- _Dataset_

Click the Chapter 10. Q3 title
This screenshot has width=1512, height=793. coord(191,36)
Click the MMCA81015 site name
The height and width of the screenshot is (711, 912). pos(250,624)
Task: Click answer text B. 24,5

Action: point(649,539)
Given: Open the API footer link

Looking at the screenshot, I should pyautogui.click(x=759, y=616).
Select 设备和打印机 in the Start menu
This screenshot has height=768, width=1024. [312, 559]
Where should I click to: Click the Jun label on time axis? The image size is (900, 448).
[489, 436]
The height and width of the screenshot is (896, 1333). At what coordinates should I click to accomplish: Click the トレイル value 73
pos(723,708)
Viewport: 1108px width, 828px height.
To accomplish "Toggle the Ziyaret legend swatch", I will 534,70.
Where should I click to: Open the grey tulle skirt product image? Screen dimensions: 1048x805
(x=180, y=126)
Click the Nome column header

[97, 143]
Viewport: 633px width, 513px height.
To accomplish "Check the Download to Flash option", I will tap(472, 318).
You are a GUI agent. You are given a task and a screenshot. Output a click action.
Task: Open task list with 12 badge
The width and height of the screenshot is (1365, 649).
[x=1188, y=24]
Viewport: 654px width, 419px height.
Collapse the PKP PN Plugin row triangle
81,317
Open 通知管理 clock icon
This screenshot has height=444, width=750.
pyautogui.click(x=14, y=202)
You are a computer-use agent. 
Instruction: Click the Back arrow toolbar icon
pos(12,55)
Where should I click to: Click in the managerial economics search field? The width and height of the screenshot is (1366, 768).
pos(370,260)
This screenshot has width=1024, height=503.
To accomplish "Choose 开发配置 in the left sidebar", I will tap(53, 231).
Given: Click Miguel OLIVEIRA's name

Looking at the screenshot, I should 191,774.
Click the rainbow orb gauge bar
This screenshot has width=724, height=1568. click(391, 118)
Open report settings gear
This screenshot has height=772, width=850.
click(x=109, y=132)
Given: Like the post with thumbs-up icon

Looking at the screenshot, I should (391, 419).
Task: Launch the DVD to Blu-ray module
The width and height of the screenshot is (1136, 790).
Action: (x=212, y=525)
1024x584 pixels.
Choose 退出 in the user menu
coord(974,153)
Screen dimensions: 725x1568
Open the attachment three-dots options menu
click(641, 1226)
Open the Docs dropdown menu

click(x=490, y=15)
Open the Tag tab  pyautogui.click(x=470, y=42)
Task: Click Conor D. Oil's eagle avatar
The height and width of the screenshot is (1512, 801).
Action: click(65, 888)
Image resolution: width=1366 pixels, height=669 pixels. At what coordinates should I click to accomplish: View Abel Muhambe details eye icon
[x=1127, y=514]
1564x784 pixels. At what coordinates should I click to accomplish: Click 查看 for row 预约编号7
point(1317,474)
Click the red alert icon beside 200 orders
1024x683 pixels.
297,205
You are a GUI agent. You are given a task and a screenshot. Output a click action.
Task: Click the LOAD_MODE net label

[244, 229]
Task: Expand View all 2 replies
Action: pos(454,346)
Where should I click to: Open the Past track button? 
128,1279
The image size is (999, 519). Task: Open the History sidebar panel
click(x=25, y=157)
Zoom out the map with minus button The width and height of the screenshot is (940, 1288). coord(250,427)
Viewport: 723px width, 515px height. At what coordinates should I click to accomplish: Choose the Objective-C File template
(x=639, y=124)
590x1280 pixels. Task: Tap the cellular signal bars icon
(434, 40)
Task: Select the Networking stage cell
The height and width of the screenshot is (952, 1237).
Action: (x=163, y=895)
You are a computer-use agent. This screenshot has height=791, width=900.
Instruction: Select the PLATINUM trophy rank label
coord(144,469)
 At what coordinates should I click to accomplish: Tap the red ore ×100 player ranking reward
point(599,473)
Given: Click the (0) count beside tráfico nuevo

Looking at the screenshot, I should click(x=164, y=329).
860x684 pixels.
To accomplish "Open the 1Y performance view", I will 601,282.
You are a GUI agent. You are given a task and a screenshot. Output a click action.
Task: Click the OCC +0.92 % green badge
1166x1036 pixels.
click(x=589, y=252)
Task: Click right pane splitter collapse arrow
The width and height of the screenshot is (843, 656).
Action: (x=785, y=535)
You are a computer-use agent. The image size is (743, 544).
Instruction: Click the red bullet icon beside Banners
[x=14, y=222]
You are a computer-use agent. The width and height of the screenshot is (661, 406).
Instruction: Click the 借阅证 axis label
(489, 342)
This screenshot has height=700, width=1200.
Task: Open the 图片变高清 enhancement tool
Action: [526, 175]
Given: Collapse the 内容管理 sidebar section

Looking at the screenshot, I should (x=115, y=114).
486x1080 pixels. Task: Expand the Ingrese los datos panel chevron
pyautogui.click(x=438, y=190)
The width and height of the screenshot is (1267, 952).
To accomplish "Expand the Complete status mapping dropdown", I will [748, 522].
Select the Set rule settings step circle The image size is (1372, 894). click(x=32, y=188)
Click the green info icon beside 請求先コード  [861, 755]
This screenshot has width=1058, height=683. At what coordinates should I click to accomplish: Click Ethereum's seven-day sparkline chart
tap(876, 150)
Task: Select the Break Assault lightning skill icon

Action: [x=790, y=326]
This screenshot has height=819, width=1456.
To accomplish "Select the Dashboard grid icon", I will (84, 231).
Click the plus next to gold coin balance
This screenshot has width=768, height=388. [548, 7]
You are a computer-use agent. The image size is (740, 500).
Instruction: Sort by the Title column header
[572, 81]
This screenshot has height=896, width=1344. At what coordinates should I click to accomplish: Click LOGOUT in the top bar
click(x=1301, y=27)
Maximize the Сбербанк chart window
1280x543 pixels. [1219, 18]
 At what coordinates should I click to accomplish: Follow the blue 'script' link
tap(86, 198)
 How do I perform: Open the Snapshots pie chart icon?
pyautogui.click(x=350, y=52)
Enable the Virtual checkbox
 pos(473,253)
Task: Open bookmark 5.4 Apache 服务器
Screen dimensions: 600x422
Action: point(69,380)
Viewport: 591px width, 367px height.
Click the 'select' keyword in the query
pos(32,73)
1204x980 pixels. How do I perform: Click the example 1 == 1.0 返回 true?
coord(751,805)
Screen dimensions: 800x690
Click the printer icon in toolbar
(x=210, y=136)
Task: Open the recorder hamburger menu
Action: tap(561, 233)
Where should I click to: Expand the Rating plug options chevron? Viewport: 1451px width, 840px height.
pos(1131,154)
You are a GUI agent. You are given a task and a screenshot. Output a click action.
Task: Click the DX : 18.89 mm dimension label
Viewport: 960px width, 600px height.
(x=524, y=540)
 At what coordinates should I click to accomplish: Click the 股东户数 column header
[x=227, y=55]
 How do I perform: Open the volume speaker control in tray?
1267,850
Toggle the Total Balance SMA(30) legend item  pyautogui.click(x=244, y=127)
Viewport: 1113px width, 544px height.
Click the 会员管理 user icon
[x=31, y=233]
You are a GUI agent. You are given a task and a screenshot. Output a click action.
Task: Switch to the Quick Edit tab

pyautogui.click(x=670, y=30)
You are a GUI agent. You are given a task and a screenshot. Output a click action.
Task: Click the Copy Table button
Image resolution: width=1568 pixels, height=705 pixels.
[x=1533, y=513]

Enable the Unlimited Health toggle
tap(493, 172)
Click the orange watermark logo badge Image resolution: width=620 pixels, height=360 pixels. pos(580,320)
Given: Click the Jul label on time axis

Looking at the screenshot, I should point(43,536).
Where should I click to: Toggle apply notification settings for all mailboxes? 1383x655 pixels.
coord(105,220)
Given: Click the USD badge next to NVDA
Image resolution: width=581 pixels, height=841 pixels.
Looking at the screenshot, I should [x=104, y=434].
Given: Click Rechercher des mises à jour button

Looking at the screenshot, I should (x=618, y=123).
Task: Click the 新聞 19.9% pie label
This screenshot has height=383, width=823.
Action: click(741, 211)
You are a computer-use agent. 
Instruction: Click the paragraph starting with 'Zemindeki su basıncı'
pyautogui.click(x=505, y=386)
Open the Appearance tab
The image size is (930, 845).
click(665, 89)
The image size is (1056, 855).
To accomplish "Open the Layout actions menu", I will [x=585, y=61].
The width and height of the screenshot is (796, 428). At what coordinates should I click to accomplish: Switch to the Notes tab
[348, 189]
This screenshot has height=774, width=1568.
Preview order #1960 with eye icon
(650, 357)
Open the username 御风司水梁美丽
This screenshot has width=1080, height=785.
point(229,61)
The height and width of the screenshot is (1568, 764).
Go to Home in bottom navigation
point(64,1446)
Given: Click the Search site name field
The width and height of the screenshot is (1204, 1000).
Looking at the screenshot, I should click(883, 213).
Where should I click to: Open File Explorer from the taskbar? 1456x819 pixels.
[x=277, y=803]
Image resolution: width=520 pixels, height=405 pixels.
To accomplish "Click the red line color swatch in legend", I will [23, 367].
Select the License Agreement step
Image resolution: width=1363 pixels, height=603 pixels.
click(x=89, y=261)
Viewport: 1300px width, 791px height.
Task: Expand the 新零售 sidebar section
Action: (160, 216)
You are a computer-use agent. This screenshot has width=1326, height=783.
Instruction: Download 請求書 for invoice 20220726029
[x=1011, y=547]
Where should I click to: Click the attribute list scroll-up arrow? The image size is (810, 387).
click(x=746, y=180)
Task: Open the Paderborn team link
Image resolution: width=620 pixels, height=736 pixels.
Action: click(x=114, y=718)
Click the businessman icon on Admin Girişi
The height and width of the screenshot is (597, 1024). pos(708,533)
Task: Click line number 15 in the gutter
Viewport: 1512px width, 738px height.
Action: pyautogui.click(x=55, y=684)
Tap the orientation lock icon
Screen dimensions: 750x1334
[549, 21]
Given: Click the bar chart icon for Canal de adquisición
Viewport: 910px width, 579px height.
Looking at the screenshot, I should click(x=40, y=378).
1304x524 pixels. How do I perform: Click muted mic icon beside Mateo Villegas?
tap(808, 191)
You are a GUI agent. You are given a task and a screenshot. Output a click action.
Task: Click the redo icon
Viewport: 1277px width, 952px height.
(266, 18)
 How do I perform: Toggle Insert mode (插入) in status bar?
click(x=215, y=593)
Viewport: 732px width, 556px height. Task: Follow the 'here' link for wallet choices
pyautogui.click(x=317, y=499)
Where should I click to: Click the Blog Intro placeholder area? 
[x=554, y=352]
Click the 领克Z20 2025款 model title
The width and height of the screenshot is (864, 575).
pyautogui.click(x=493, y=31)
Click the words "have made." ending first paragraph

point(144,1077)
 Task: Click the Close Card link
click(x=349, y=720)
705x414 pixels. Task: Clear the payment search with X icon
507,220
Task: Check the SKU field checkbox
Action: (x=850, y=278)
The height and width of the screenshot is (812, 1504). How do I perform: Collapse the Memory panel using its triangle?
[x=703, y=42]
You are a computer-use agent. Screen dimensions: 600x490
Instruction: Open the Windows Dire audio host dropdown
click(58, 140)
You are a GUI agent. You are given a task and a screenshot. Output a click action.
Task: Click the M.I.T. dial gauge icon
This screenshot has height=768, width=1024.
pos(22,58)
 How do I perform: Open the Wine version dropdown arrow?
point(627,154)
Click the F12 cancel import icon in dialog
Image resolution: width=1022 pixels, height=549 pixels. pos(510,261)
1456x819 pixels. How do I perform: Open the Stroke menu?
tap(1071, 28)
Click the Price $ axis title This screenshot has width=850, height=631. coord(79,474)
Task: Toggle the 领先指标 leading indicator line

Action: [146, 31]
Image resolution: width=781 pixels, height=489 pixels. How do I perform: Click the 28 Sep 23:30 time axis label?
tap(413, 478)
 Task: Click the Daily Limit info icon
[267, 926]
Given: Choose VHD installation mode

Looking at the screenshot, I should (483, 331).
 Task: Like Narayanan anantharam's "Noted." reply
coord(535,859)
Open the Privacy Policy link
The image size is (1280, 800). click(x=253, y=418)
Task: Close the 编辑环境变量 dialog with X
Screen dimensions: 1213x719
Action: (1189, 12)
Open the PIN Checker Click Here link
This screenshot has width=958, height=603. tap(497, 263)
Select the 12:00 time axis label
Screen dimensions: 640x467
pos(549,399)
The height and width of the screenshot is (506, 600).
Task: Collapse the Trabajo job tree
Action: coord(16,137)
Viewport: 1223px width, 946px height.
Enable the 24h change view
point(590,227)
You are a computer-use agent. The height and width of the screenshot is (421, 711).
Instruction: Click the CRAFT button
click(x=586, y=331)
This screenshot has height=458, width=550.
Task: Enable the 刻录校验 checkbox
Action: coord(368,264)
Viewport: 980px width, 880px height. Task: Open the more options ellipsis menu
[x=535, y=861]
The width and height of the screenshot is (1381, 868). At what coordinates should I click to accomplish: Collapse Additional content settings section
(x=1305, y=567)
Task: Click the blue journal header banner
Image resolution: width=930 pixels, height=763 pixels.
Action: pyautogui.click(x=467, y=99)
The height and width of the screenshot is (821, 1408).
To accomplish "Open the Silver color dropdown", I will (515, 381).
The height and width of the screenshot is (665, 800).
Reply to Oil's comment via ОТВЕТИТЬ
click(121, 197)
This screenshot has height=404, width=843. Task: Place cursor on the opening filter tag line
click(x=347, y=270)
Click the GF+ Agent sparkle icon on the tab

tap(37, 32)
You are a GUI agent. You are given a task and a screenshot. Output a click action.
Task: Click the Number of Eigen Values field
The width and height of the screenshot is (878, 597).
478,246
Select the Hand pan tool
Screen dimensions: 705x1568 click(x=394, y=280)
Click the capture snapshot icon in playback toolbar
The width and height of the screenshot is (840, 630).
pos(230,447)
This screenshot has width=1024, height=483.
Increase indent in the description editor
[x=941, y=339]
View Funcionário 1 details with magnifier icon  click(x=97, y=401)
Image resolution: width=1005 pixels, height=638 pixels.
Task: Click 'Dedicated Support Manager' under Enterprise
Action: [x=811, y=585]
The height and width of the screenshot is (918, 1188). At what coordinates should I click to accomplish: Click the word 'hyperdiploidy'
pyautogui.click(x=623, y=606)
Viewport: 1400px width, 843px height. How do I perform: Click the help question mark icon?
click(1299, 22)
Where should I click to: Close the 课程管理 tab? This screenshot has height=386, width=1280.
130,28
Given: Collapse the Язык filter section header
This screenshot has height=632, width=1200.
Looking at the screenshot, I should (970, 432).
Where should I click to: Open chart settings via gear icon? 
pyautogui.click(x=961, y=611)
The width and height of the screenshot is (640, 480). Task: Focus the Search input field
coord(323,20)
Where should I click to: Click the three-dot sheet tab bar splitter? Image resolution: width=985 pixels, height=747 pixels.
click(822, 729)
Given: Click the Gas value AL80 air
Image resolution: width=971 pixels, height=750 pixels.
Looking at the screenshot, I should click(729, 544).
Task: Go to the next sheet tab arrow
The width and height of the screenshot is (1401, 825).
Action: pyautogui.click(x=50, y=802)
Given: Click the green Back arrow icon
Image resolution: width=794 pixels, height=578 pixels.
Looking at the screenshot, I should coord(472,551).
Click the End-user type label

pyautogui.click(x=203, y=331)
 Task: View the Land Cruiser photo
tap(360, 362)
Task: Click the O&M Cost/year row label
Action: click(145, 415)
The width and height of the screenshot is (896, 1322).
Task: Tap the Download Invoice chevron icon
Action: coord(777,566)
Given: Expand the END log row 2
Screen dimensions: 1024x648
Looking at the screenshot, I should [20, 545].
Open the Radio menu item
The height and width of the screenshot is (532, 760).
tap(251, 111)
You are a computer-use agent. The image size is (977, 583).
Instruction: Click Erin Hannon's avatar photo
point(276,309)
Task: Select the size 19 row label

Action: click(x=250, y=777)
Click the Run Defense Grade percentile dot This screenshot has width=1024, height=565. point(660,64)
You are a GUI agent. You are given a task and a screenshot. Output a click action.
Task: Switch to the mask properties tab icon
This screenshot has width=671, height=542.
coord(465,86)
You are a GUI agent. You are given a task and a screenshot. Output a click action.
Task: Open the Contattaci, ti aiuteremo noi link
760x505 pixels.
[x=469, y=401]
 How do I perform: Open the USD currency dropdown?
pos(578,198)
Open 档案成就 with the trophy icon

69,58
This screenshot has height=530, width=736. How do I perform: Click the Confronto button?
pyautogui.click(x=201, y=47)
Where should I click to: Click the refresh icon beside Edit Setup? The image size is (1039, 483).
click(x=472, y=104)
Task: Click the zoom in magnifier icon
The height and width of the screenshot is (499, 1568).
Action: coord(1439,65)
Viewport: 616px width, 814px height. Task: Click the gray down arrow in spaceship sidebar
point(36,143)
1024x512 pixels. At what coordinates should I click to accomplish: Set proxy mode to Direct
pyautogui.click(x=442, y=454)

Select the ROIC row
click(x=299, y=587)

- _Task brief_
Taking the entries above, restate exactly those lines that fall between the line with "Task: Open the Paderborn team link" and the line with "Given: Click the bar", keeping both of those lines too.

- _Your response_
Task: Open the Paderborn team link
Image resolution: width=620 pixels, height=736 pixels.
Action: click(x=114, y=718)
Click the businessman icon on Admin Girişi
The height and width of the screenshot is (597, 1024). pos(708,533)
Task: Click line number 15 in the gutter
Viewport: 1512px width, 738px height.
Action: pyautogui.click(x=55, y=684)
Tap the orientation lock icon
Screen dimensions: 750x1334
[549, 21]
Given: Click the bar chart icon for Canal de adquisición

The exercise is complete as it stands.